Jeudi dernier, l’INPI dévoilait les résultats d’une étude sectorielle ciblée sur les éco-innovations. Selon cette enquête, les cleantech ont trusté près de 37 % des brevets français publiés en 2009, avec 5000 parutions.
L’éolien et le solaire en progression
Indicateur global, le rapport de l’INPI témoigne aussi du dynamisme de la recherche dans certains secteurs précis dont l’éco-mobilité, l’isolation, le chauffage ou encore le stockage du CO2. Sans oublier les domaines « stars » comme l’énergie éolienne qui a généré 42 dépôts de brevets en 2009, soit quatre fois plus qu’en 2000. Et le solaire avec ses 85 brevets en 2009, dont 15% ont été déposés par des établissements publics.

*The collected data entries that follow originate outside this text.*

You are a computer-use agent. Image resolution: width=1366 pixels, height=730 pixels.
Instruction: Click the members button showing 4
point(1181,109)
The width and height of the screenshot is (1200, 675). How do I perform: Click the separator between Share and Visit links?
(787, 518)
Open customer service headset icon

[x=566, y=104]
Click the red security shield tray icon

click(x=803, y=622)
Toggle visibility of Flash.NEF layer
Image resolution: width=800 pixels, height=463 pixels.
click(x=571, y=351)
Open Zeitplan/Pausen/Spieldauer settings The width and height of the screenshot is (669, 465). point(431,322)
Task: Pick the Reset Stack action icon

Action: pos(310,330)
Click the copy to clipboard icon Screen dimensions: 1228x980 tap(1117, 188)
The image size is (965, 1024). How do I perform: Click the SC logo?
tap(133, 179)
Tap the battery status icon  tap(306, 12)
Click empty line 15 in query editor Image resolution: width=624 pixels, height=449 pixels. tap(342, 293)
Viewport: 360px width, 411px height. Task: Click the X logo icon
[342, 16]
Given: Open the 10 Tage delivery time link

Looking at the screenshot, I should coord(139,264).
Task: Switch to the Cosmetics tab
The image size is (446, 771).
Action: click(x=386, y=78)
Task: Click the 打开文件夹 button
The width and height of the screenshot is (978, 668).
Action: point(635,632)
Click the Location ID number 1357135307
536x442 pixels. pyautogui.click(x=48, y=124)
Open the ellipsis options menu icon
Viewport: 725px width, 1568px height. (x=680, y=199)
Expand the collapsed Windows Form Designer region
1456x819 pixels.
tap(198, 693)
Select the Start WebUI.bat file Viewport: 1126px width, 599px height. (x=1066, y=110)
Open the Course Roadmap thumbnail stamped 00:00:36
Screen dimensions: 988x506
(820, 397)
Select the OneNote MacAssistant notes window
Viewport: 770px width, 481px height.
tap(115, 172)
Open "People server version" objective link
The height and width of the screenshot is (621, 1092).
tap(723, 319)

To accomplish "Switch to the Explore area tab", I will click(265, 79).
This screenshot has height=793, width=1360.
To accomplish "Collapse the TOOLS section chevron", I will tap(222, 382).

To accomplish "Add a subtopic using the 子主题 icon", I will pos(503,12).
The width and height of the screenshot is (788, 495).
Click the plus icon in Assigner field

A l’inverse, l’INPI constate le recul des innovations en matière de piles à combustible. Après avoir atteint des sommets de publication en 2005 (plus de 90 brevets), cette solution semble désormais moins prisée des équipes de recherche (44 projets en 2009).
La dépollution, une particularité française
Autre enseignement de cette étude, la position forte de la France dans le domaine de la dépollution. L’institut rappelle ainsi que l’Hexagone consacre une part croissante de ses brevets à ce secteur (2 % en 2000, 3 % en 2009). Une situation unique en Europe. Cet effort tricolore porte notamment sur les systèmes de traitement de l’eau (100 dépôts) et de l’air (350). Enfin, au-delà des résultats comptables, le rapport de l’INPI permet également de mettre en perspective le potentiel des différentes éco-innovations. Ses auteurs constatent par exemple que si les transports ne génèrent que 34 % des émissions de CO2 en France, ils ont trusté 62 % des brevets « verts » déposés en 2009.